Arthur has a new favorite muffin. When asked what snack he wanted to bring into school to share with his class for his birthday, he shouted, “lemon poppy seed muffins!!!” Ok, then. So we made our new lemon-poppy seed muffins for him to share. I got the idea for the recipe from Williams-Sanoma’s Muffins cookbook, however, I converted it to be gluten-free so that I could enjoy the muffins too. In that process, I have also started experimenting with pysllium husk as a binder. So far, I like it. To find out more about this wonder, check out the Gluten-Free Girl, Shauna Ahern’s, short video here. Also, since I wanted these muffins to have more of a “white flour” taste, I refered back to one Shauna’s newer posts on creating a gluten-free all-purpose flour: which you can find here.

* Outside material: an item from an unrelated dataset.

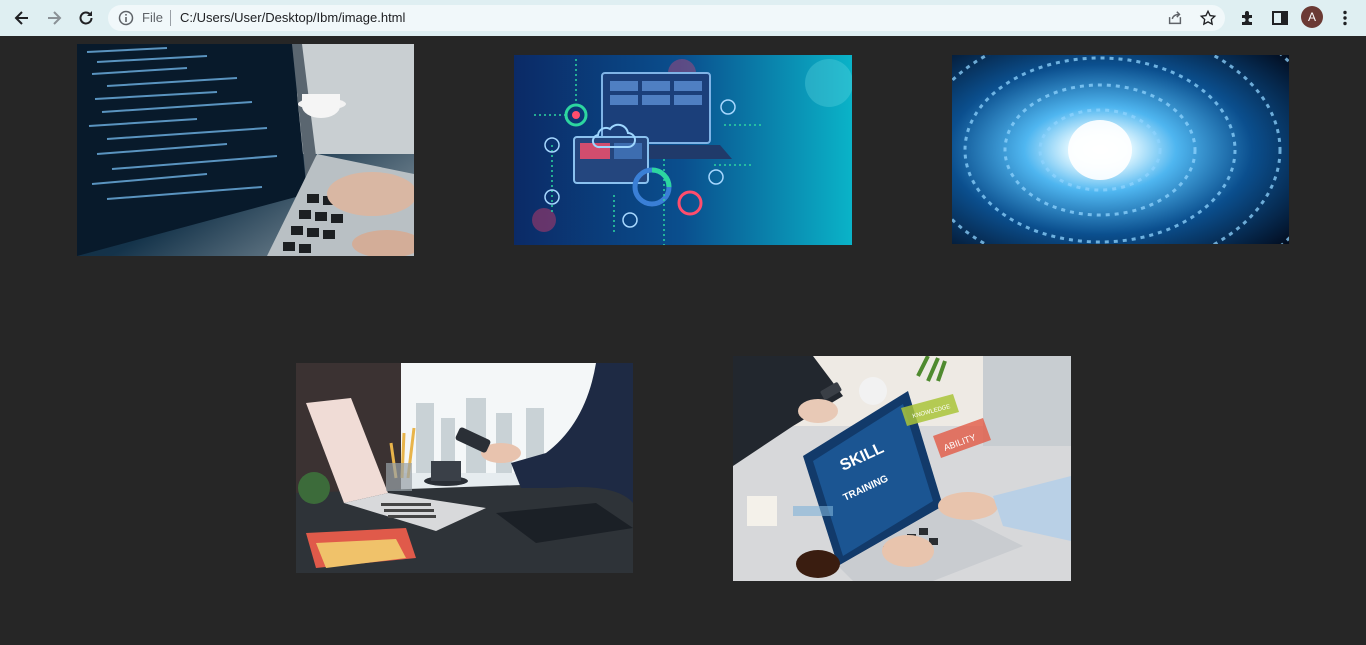  I want to click on bookmark-button, so click(1208, 18).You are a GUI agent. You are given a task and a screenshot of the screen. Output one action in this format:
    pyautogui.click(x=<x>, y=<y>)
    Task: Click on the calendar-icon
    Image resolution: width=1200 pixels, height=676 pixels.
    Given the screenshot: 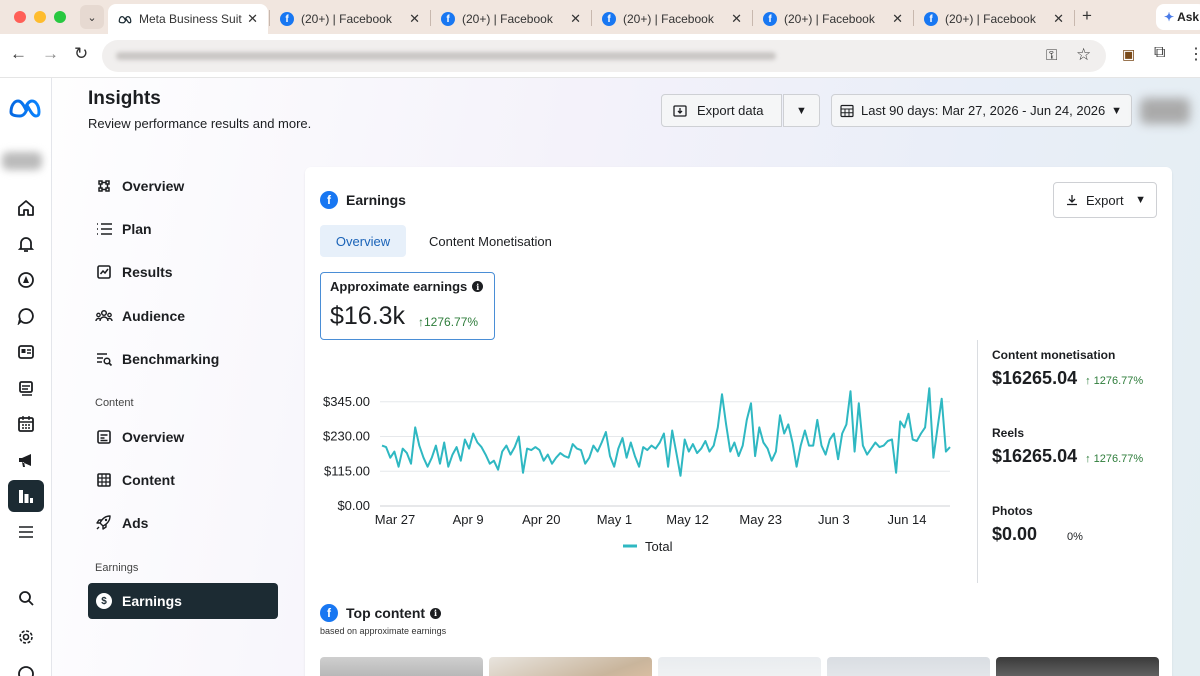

These were a lot of fun for Arthur to make. At 4 years old, he has gotten very good a helping in the kitchen. Baking has also become a good place to bring in numbers, fractions, and practicing listening to directions. I also found, it ended up being a good place to improvise and problem solve! So, he was good at measuring…
As you see, I had Arthur measure the poppy seeds over a cup to catch the extra…however, after the required measured amount was placed in the mixing bowl, Arthur thought the mix needed more poppy seeds, so he dumped in the extras from the mixing cup!
When it came time to zest the lemons, Arthur was very eager to help.
However, he soon got lemon juice in his eye from the zester. When I mentioned that maybe I should do that part then, he replied, “Wait, I have an idea!!!” and ran into the living room. When he came back, he was ready to work.
Right on Arthur.
So, here is the recipe!
Lemon-Poppy Seed Muffins
- 220 grams All-purpose gluten free mix
I used: 44 g Sorghum flour
44 g millet flour
66 g tapioca starch/ flour
66 g sweet rice flour
- 1 tsp. psyllium husk
- 1/2 cup unsalted butter, at room temp
- 2/3 cup sugar (I use sugar in the raw)
- 2 large eggs, separated
- 1 tsp baking powder
- 1/2 tsp baking soda
- 2 Tbs poppy seeds (we used a bit more!)
- 1/4 tsp kosher salt
- 1/2 cup rice milk
- 2 Tbs fresh lemon juice
- 1 tsp vanilla extract
- Sugar in the Raw for sprinkling on top
Preheat oven 350 F. Line a 12 muffin pan. In large mixing bowl, cream butter and sugar until light and fluffy. Add egg yolks, one at a time and blend after each. In separate bowl, mix together the flours, psyllium husk, baking powder, baking soda, poppy seeds, lemon zest, and salt. Then, on low speed, mix dry mixture into the butter sugar creamed mixture in 2 increments. Alternate with the rice milk, lemon juice and vanilla. So, half of the flour, mix. Add half the rice milk and say lemon juice, then rest of the flour, then rest of rice milk and vanilla. Blend until smooth. Then in another clean bowl, whip the egg whites just until soft peaks form. Then fold them gently into the batter with a rubber spatula until just blended. Spoon the batter into each muffin cup- about 3/4 full. Sprinkle the top of each muffin with some sugar in the raw- or coarse raw sugar. Bake until golden and when a tooth pick comes out clean. About 20-25 minutes. Place the muffin pan on a wire rack and let cool for about 5 minutes, then remove the muffins and let cool completely.